Princess-Abbess Coadjutor of Herford Abbey
- Reign: 1766 – 1779
- Born: 11 February 1725 Kassel Landgraviate of Hesse-Kassel Holy Roman Empire
- Died: 4 June 1782 (aged 57) Kassel Landgraviate of Hesse-Kassel Holy Roman Empire
- House: Hesse-Kassel
- Father: Maximilian of Hesse-Kassel
- Mother: Friederike Charlotte of Hesse-Darmstadt

= Princess Christine Charlotte of Hesse-Kassel =

German princess and Calvinist abbess (1725–1782)

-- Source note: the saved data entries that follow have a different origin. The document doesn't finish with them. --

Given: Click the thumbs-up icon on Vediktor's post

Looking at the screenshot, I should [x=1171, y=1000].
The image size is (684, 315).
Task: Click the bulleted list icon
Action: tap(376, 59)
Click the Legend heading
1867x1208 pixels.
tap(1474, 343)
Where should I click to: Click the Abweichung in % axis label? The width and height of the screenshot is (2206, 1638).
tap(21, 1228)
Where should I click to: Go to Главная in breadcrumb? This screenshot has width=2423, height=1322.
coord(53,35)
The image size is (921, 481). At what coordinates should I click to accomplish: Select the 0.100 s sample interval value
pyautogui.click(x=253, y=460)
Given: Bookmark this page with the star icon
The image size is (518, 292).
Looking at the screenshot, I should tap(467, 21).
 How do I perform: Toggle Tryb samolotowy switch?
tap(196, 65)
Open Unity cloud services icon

Princess Christine Charlotte of Hesse-Kassel (11 February 1725 – 4 June 1782) was a Hessian princess who lived as a secular canoness before becoming a coadjutor princess-abbess of Herford Abbey.

== Biography ==
Princess Christina Charlotte of Hesse-Kassel was born in Kassel on 11 February 1725 to Prince Maximilian of Hesse-Kassel and Princess Friederike Charlotte of Hesse-Darmstadt. She was a sister of Caroline, Princess of Anhalt-Zerbst; Princess Henry of Prussia; and Princess Ulrike, Duchess of Oldenburg. Christina Charlotte was a granddaughter of Charles I, Landgrave of Hesse-Kassel on her father's side and Ernest Louis, Landgrave of Hesse-Darmstadt on her mother's side.

She was painted by Johann Heinrich Tischbein in 1754.

A staunch Calvinist, Christina Charlotte chose a religious life. On 17 April 1765, she became a secular canoness at Herford Abbey, a Lutheran imperial abbey in Saxony. On 12 July 1766, she was appointed coadjutor abbess of Herford, where she ruled alongside Friederike Charlotte of Brandenburg-Schwedt. She resigned from her position in 1779.

Christina Charlotte died on 4 June 1782 in Kassel.